Un miembro humano de la banda de Cohl hizo un gesto amplio en dirección a una vaina cercana que aún no había despegado.
—Sugiero que la descarguéis y que os amontonéis dentro.
—Moriremos en su interior —parpadeó Dofine sumido en el pánico.
—Ésa es la idea —repuso el humano con una carcajada de desdén.
—Su palabra… —dijo el neimoidiano mirando a Cohl.
Éste inclinó la cabeza a un lado para leer el temporizador, antes de clavar la mirada en Dofine.
—Si se dan prisa, llegarán a tiempo a las vainas de salvamento.
O
bi-Wan no activó los motores repulsores hasta que no vio la vaina de los terroristas alzándose de la cubierta del hangar. A las enormes aberturas situadas al final de los brazos hangares había que añadir ahora las creadas por los portales de contención magnética que se estaban abriendo en la curva interna de cada zona. Decenas de vainas y barcazas de carga empezaron a dirigirse hacia esas aberturas más pequeñas, formándose rápidamente un cuello de botella en ellas pese a los esfuerzos supervisores del ordenador central.

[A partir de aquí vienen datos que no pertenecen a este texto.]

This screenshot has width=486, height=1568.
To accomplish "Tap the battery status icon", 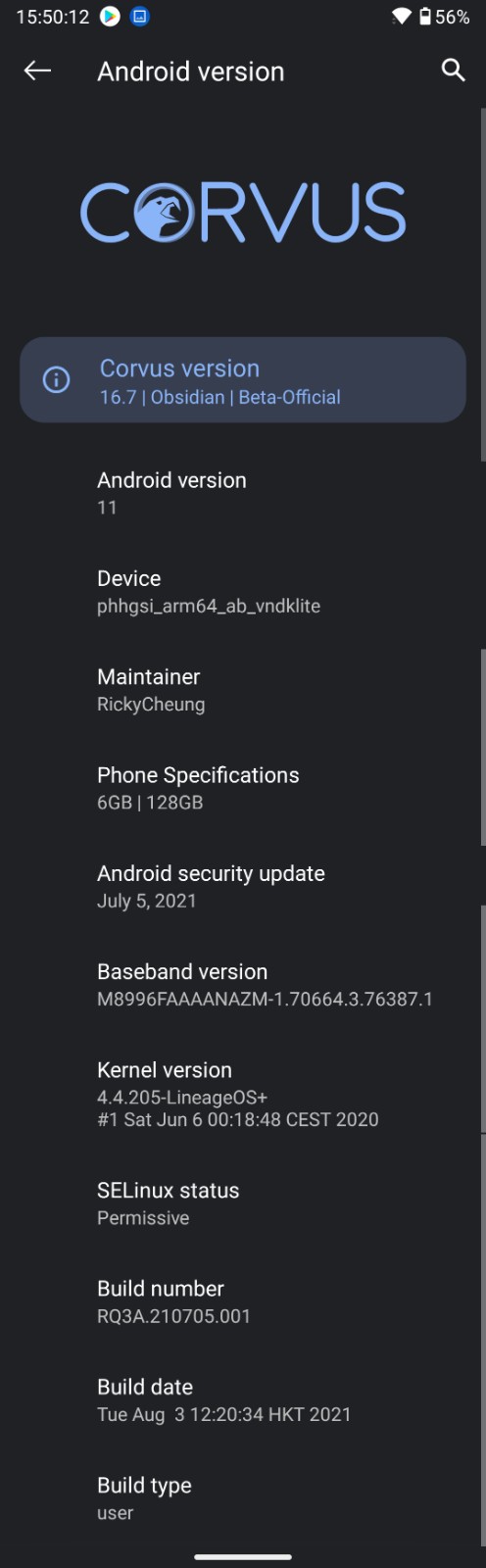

Obi-Wan comprendió que si se demoraban demasiado en llegar al portal más cercano, tanto Qui-Gon como él se verían obligados a buscar otro medio de abandonar la nave. Pero el joven Jedi era sobre todo metódico y, antes de decidir un rumbo, dedicó un largo momento a estudiar el ritmo del tráfico, anticipando cuáles podían ser los lugares más probables de generar un atasco.
El rumbo que trazó los llevó directamente a los elevados techos del hangar, entre poleas y grúas, antes de descender hacia el portal de contención de la zona tres. El joven rozó tres vainas en su descenso y evitó limpiamente la colisión con una barcaza que empezaba a atascar la salida.
Cohl había dejado el hangar unos minutos antes, pero el rastreador que Obi-Wan le había colocado en la nave permitiría a los Jedi distinguir su vaina entre las miles que componían la manada que salía en estampida del carguero.
—Ya los tenemos, Maestro —dijo a un Qui-Gon que estudiaba las pantallas—. Se dirigen a la centrosfera. No sé si pretenden sobrevolarla o descender bajo ella, pero aumentan la velocidad.
—No te separes de ellos. Pero mantente a una distancia segura. Aún no queremos descubrir nuestra presencia.
La parte interior del carguero en forma de anillo era un espectáculo digno de admiración; ante ellos tenían la centrosfera blanco hueso, con sus inmensos brazos perdiéndose de vista a ambos lados, y toda una multitud de naves de todas formas y tamaños saliendo de sus hangares. Pero el movimiento errático de esas vainas y gabarras no dejaban mucho tiempo a Obi-Wan para contemplar el paisaje. Dividía su atención entre el titilarte círculo que era la vaina de Cohl en los monitores de control y las pantallas de la consola que le mostraban imágenes del exterior.